The European Union’s General Court on Wednesday overturned the European Commission’s landmark 2016 finding that tax breaks Ireland granted to U.S. tech giant Apple gave it a competitive advantage, nullifying the order that Apple repay Ireland €13 billion (about US$14.8 billion), reports Law360 (a subscription is required to read the entire article).
The Court said the EU authority, led by antitrust chief Margrethe Vestager, had failed to show Ireland’s tax arrangements with the company were illegal state aid. However, the decision can be appealed.

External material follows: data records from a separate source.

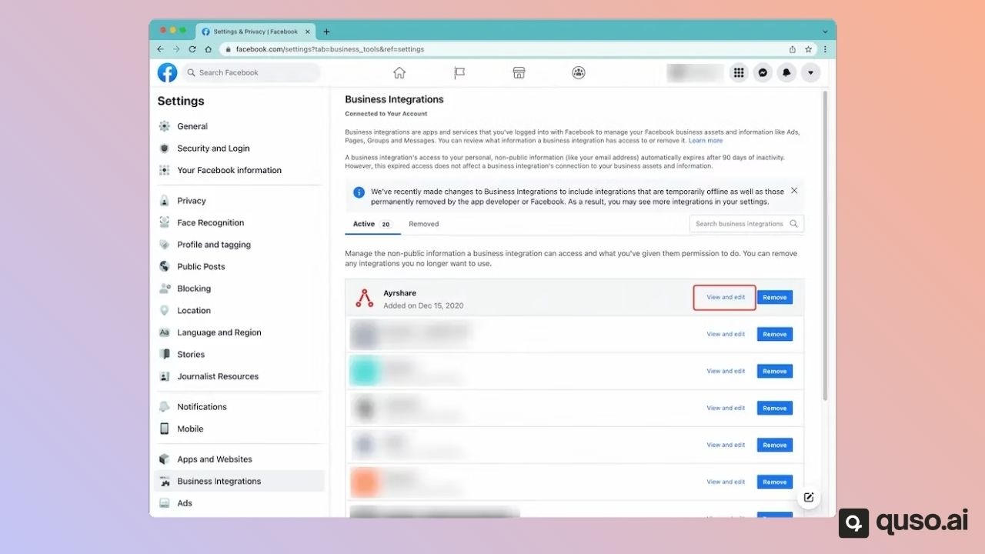Open the Pages flag icon
The height and width of the screenshot is (554, 985).
(459, 72)
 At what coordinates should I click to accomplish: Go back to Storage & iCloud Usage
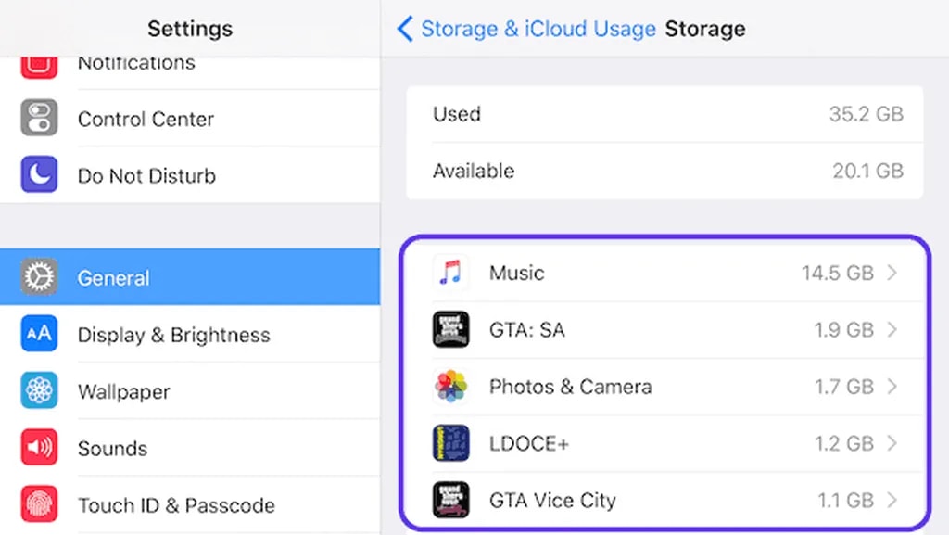coord(538,29)
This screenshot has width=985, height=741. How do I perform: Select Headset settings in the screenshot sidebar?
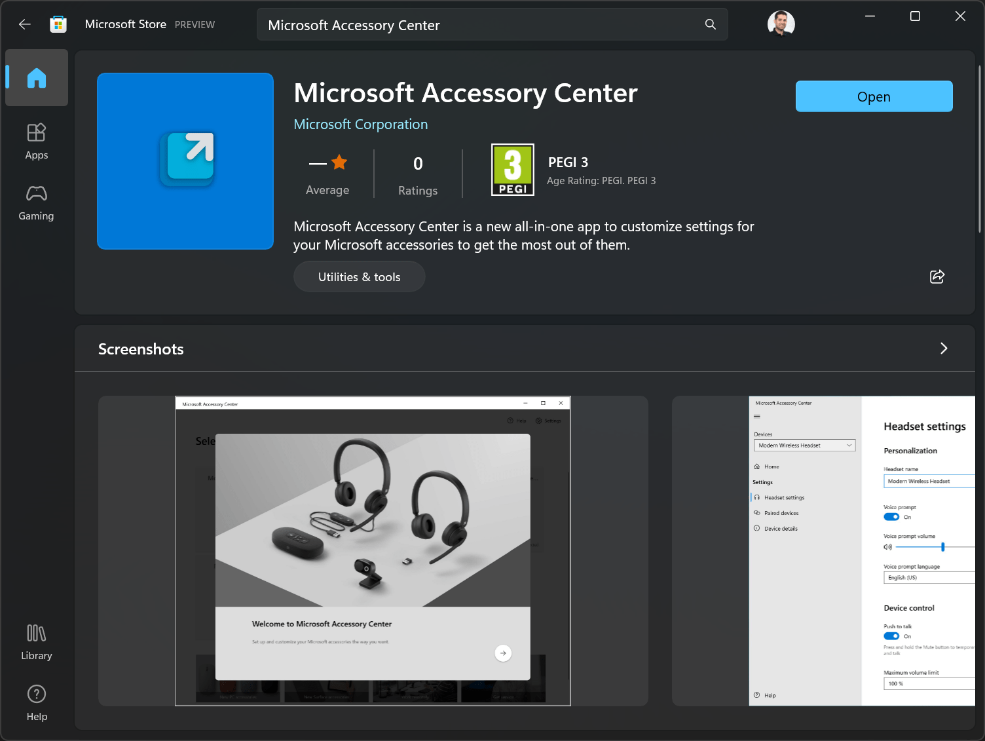(783, 497)
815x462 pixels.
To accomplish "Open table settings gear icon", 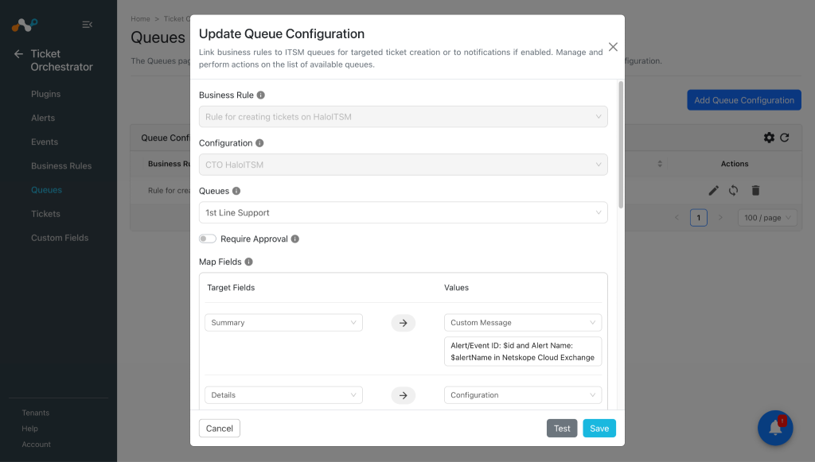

The Europe’s anti-trust and consumer investigation agency claimed that Ireland, Luxembourg and the Netherlands attracted investment and jobs by helping big companies avoid tax in other countries, including EU members. The commission said Ireland was too lenient in rulings it gave to Apple and which helped the company shield tens of billions of dollars in profit from taxation.

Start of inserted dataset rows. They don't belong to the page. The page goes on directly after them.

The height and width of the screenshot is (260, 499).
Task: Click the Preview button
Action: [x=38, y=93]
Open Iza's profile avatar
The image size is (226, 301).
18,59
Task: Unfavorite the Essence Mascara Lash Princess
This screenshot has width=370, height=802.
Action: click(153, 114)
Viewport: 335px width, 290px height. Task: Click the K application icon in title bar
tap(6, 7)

At 12.5%, Ireland’s corporate tax rate beats the US rate of 35%. However, participating companies don’t pay that 12.5% under the double Irish structure.
CEO Tim Cook branded the European Commission ruling “total political crap.” Apple’s CEO also suggested the “retroactive” tax bill was an attempt by the EU to grab taxes owed to the U.S. treasury and harmonize tax rates across the 28-nation bloc.